* EXTRAIT:
————————

Narration et gameplay sont les deux fondements indéniables du monde vidéo-ludique. Tout aussi puissant que complexe, le jeu vidéo est aujourd’hui un point de convergence où l’espace entre réel et imaginaire laisse place à un nombre infini de possibilités. Ce faisant, il s’éloigne de plus en plus souvent de sa fonction originelle pour s’étendre à d’autres univers et prendre vie là où on l’attend parfois le moins. La grammaire du jeu vidéo se démocratise et s’étend à d’autres formes d’arts et de médias.

Le dixième art, détenteur monopolistique du gameplay, fait des envieux et ses ressorts ludiques sont désormais repris dans de nombreux dispositifs interactifs et transmédia où la complémentarité entre narration et gameplay devient le moteur de l’expérience utilisateur.

Qu’est qu’un gameplay narratif ?

Dans le monde des nouvelles écritures et du transmédia, l’équilibre entre narration et gameplay est une problématique à laquelle se confrontent aujourd’hui bon nombre de créateurs et de producteurs. Alors que certains s’interrogent toujours sur leur compatibilité, d’autres s’attaquent à ce nouveau territoire où l’on accorde autant d’importance aux enjeux narratifs qu’aux enjeux ludiques, mais à des moments précis et différents de l’expérience.

————————

* CONSIGNES:
1 - Dans l'extrait, recopiez le passage compris entre « Le dixième art, détenteur » et « de l’expérience utilisateur. », bornes incluses, en substituant « jeu vidéo » à « dixième art ».
2 - D'après l'extrait, qu'est-ce qui devient le moteur de l'expérience utilisateur dans les dispositifs interactifs et transmédia ?

* DONNÉES FOURNIES:

————————

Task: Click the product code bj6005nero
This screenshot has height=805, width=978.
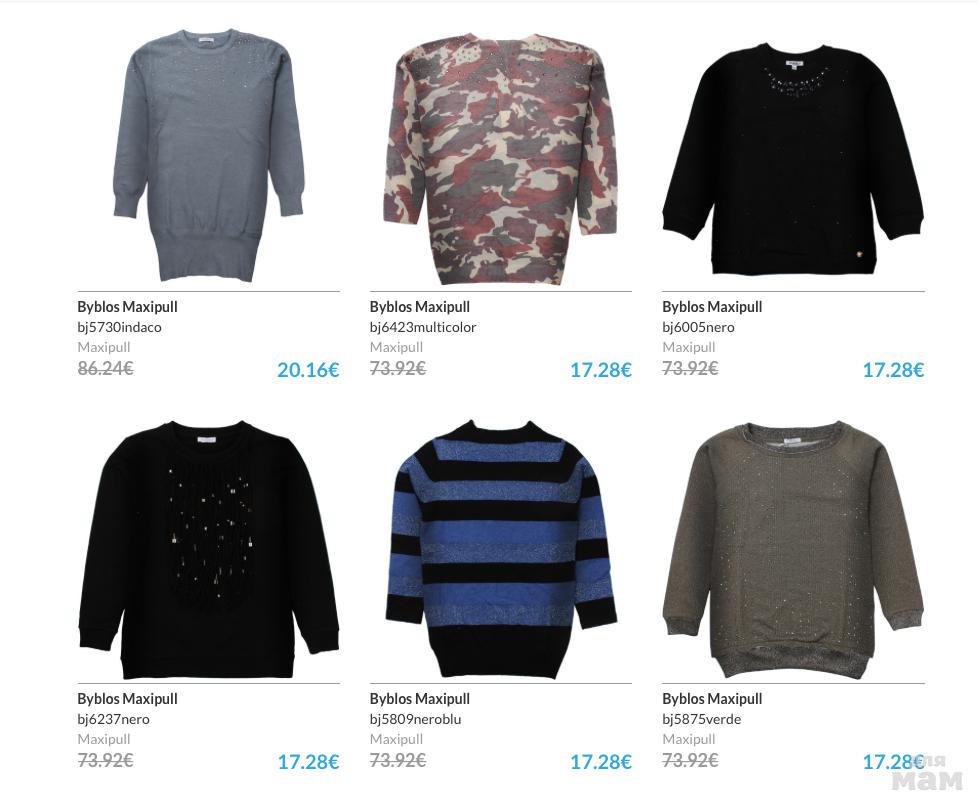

————————

* EXERCICES CORRIGÉS:
1 -
Le jeu vidéo, détenteur monopolistique du gameplay, fait des envieux et ses ressorts ludiques sont désormais repris dans de nombreux dispositifs interactifs et transmédia où la complémentarité entre narration et gameplay devient le moteur de l’expérience utilisateur.

2 - La complémentarité entre narration et gameplay.